■ Task item
Write out the part of the visual cortex abstract that runs between "Text of the" and "remain poorly understood.", inclusive, copying it word for word.

#### Provided passage

PhD Scientific Days 2025

Budapest, 7-9 July 2025

Poster Session III. - R: Neurosciences

Interplay between retinotopic and orientation maps in the visual cortex of a high-acuity species

Name of the presenter

Csikós Klaudia

Institute/workplace of the presenter

HUN REN Természettudományi Kutatóközpont

Authors

Klaudia Csikós1, Abel Petik1, Domonkos Horvath1, Attila B. Dobos1, Alan Urban2, Daniel Hillier1

1: Institute of Cognitive Neuroscience and Psychology, HUN-REN Research Centre for Natural Sciences, Budapest, Hungary
2: Neuro-Electronics Research Flanders (NERF), VIB, Department of Neuroscience KU Leuven, imec, Leuven, Belgium

Text of the abstract

The primary visual cortex in mammals with high visual acuity, such as primates or cats, exhibits a patterned spatial organization. In visual cortex, neuronal circuits encode multiple stimulus dimensions, such as spatial position, eye dominance, light-dark polarity, orientation, and spatial resolution. Among these, orientation preference has been extensively studied, as it is critical for detecting object edges and shapes, with neurons tuned to similar orientations forming iso-orientation domains that create smoothly varying patterns across the cortical surface. Despite significant advances in imaging techniques, the three-dimensional organization of these functional maps and their interactions remain poorly understood.
We employed functional ultrasound (fUS) imaging to explore the 3D organization of the primary visual cortex, focusing on the interplay between retinotopic and orientation maps. High-resolution fUS enabled the identification of functional maps at multiple scales: from the centimeter scale across multiple cytoarchitectonic areas, to the millimeter scale at the pinwheel level, and down to sub-millimeter resolution within iso-orientation domain structures. This approach is particularly suited for its unique combination of high spatial resolution and sensitivity to hemodynamic changes, allowing detailed mapping of cortical functional architecture.

########
#### Data provided

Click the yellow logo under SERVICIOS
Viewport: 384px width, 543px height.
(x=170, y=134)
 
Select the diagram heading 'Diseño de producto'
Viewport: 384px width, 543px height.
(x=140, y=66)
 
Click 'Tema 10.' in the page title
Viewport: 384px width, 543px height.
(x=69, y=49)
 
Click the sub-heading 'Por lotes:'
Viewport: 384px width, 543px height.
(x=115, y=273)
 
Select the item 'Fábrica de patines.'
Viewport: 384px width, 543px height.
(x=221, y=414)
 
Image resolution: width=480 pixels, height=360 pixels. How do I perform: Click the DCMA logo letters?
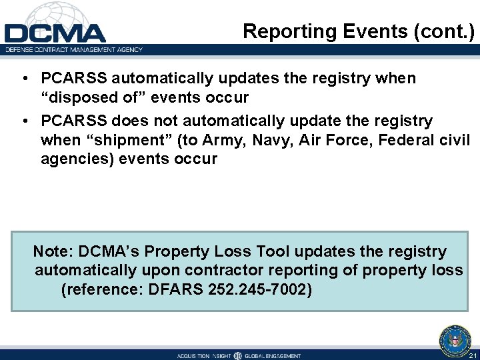click(x=55, y=33)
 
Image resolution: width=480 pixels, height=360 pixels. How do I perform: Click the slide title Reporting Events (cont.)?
click(x=358, y=31)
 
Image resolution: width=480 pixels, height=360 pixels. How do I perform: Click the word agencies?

########

■ Your solution
Text of the abstract

The primary visual cortex in mammals with high visual acuity, such as primates or cats, exhibits a patterned spatial organization. In visual cortex, neuronal circuits encode multiple stimulus dimensions, such as spatial position, eye dominance, light-dark polarity, orientation, and spatial resolution. Among these, orientation preference has been extensively studied, as it is critical for detecting object edges and shapes, with neurons tuned to similar orientations forming iso-orientation domains that create smoothly varying patterns across the cortical surface. Despite significant advances in imaging techniques, the three-dimensional organization of these functional maps and their interactions remain poorly understood.